## Material for the task

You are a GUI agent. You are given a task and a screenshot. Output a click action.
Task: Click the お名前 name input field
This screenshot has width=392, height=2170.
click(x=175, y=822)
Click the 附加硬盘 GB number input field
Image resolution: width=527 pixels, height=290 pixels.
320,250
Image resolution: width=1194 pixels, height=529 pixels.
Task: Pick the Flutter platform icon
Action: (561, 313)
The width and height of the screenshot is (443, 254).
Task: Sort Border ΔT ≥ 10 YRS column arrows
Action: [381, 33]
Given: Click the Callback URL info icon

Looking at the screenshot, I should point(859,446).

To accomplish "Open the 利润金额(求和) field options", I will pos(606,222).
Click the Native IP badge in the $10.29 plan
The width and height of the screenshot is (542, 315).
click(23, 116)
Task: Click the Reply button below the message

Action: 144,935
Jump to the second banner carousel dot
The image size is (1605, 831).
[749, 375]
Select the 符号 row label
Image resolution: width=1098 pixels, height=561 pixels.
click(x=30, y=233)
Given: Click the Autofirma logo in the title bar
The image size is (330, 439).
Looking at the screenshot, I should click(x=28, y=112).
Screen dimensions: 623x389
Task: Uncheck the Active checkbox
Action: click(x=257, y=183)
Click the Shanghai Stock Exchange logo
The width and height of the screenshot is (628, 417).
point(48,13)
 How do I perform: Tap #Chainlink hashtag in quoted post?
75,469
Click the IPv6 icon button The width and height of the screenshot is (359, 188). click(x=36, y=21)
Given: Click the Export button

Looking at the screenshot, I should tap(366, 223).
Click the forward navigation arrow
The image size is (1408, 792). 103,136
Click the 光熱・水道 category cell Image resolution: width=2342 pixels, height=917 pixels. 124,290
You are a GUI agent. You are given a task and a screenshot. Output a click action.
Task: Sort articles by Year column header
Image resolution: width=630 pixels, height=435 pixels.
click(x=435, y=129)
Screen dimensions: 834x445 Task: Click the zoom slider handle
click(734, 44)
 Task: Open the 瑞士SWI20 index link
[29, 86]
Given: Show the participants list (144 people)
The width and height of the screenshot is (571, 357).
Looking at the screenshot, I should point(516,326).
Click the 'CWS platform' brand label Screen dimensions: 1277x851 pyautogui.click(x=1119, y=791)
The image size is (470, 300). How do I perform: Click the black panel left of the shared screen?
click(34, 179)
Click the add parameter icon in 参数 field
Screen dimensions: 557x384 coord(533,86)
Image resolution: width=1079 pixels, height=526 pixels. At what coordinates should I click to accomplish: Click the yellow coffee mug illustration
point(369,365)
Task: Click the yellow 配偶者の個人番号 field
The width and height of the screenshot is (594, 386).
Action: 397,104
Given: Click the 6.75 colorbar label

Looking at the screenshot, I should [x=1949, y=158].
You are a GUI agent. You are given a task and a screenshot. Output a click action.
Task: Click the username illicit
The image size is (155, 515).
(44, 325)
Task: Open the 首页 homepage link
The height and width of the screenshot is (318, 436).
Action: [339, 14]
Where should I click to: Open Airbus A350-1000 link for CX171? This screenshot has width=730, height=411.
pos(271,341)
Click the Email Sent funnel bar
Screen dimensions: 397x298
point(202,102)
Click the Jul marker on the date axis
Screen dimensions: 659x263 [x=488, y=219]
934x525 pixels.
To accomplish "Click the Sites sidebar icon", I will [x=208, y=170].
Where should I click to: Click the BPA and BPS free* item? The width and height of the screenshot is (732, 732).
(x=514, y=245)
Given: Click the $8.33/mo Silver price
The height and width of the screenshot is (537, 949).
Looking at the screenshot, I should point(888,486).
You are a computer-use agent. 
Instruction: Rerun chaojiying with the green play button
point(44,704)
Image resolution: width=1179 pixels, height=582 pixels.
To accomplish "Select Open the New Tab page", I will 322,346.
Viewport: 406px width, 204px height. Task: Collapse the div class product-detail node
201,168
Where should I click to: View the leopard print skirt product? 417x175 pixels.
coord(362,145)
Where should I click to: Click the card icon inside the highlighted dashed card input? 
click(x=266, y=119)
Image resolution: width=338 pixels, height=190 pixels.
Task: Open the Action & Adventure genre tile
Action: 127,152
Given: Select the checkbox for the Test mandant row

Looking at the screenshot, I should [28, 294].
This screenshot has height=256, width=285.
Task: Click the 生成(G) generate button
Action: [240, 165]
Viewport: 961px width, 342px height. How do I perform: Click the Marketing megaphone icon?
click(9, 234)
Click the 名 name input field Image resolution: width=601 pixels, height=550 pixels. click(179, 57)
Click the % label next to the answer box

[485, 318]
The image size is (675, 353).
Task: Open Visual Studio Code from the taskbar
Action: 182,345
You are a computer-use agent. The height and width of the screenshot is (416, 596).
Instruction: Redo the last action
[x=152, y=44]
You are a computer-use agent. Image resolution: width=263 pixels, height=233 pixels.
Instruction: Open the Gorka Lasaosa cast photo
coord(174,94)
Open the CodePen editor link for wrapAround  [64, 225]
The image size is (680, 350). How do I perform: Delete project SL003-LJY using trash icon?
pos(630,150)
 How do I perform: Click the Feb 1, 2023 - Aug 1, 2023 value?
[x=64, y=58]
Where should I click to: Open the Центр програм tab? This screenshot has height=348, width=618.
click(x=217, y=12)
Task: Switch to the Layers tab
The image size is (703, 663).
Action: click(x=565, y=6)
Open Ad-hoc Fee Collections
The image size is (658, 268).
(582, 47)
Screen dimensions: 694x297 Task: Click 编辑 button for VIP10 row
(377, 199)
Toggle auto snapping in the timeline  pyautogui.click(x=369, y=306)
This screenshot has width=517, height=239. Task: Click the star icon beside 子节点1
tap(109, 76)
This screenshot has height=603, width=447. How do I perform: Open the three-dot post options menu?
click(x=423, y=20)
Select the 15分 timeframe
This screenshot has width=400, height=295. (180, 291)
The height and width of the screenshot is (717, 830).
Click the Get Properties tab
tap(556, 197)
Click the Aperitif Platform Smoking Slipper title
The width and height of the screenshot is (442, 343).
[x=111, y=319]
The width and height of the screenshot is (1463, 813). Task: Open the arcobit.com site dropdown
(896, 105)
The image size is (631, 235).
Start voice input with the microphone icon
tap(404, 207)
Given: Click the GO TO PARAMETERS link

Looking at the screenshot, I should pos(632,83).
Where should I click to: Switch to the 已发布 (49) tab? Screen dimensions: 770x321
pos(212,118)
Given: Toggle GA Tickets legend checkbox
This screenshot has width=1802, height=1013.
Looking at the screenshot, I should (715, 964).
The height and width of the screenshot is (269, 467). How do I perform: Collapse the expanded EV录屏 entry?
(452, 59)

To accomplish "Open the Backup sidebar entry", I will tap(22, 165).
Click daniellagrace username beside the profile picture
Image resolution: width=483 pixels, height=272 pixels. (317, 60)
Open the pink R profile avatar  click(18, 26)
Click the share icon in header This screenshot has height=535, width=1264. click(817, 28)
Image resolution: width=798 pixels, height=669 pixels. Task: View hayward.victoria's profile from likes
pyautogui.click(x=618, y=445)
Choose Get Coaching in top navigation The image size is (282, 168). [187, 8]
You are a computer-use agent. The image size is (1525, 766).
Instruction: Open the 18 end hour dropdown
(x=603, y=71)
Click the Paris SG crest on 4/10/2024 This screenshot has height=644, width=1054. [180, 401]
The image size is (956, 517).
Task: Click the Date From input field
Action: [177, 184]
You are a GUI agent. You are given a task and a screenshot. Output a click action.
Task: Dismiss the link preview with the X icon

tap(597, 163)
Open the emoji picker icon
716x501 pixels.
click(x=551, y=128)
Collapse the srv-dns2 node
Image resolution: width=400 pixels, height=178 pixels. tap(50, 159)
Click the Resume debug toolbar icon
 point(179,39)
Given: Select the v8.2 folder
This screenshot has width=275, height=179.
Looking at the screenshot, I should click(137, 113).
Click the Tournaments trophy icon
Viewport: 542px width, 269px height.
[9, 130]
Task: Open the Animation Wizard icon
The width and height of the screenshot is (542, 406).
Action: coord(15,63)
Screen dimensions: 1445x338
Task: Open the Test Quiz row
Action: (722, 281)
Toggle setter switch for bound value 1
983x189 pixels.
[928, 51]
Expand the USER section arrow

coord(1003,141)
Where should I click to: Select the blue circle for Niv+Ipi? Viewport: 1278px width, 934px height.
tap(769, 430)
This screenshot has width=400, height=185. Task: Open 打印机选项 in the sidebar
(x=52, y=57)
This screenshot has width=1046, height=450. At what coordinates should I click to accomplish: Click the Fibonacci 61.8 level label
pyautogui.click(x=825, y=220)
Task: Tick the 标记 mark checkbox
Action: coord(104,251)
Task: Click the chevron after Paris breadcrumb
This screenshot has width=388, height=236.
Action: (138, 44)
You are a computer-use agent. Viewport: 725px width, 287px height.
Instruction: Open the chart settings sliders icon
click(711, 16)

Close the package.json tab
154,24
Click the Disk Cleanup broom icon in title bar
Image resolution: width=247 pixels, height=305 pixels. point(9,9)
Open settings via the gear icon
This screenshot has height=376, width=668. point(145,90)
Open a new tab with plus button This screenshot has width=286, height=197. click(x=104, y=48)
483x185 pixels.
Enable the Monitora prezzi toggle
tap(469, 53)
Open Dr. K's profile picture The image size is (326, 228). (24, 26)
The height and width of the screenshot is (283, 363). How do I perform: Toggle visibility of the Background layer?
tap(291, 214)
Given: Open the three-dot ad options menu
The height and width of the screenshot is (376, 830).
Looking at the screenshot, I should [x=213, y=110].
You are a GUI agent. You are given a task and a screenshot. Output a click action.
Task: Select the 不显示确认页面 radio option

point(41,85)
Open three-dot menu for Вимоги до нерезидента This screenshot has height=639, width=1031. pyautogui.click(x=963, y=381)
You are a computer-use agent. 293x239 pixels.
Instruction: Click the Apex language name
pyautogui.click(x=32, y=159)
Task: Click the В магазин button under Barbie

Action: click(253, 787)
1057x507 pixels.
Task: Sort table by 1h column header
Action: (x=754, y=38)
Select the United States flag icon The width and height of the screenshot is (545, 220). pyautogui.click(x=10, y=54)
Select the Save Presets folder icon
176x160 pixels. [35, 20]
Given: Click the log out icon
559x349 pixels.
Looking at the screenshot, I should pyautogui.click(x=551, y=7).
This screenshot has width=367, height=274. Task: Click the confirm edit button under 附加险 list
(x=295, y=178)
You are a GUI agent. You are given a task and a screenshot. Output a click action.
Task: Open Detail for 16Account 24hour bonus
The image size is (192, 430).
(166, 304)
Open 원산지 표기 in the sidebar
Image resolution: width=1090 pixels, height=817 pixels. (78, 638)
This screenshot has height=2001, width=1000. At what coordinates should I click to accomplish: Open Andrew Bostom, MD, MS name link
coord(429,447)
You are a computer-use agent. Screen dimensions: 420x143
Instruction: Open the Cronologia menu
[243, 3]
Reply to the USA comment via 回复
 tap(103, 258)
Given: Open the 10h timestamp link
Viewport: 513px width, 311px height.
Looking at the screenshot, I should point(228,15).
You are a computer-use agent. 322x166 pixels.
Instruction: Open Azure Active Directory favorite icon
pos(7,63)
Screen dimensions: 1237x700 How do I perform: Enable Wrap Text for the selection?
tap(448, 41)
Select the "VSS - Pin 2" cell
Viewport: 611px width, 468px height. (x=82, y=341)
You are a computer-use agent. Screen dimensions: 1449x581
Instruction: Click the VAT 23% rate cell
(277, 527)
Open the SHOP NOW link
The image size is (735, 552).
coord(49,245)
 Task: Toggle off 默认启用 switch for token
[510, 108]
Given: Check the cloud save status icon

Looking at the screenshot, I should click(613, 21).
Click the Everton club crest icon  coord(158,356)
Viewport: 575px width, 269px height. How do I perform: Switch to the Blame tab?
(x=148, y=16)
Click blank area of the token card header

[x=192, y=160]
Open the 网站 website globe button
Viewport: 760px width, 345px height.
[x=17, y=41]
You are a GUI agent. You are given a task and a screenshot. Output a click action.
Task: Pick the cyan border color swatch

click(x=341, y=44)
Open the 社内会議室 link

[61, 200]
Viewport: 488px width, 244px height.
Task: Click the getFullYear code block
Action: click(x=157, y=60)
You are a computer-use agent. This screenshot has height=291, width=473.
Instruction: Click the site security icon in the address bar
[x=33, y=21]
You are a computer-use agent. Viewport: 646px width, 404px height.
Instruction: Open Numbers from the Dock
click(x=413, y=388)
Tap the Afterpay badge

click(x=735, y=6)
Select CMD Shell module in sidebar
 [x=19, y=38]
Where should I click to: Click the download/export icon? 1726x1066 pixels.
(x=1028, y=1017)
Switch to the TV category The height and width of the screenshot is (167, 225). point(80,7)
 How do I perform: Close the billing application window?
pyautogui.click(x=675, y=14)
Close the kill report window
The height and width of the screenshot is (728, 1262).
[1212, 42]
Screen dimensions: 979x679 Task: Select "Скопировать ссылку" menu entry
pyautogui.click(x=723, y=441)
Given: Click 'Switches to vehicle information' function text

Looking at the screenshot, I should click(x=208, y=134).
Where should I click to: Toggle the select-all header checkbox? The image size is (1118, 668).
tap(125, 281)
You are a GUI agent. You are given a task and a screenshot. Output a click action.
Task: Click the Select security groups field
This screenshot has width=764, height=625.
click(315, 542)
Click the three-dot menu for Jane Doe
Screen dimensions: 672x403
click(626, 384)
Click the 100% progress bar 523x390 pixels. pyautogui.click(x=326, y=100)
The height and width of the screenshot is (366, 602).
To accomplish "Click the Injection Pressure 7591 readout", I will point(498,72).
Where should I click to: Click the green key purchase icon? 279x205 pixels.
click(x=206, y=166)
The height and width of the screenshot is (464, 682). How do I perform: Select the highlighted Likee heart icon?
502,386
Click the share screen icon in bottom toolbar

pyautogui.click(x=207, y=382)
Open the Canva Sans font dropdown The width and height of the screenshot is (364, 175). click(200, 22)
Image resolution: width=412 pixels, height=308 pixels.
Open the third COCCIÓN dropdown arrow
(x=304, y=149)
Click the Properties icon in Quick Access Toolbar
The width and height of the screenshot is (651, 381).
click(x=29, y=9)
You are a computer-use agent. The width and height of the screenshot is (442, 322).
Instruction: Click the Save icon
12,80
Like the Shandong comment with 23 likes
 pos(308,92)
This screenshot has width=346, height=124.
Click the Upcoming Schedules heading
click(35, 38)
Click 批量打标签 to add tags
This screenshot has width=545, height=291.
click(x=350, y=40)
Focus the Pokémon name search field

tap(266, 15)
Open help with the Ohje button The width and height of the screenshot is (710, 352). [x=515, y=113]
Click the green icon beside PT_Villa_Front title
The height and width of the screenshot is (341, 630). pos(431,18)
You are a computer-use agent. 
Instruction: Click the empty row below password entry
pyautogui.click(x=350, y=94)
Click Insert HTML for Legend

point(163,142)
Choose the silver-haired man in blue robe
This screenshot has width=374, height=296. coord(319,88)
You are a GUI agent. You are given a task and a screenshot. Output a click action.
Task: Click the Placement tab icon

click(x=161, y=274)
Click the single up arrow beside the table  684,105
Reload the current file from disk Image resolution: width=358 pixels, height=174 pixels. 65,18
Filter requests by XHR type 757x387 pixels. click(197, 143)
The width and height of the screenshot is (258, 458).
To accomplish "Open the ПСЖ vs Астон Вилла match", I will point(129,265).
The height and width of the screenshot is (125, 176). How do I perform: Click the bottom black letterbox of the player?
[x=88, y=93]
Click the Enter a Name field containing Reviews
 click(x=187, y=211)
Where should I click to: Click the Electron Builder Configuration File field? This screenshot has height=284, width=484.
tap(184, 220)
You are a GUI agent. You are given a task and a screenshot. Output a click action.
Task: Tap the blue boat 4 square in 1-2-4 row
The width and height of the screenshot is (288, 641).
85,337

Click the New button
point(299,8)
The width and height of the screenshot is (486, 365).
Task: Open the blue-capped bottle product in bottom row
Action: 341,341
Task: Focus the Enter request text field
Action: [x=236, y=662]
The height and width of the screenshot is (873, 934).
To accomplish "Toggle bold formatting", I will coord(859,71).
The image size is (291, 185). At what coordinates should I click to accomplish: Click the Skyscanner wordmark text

## What the task requires
Filter the preceding entries down to the lines with "category".

## Exercise response
Click the 光熱・水道 category cell Image resolution: width=2342 pixels, height=917 pixels. 124,290
Switch to the TV category The height and width of the screenshot is (167, 225). point(80,7)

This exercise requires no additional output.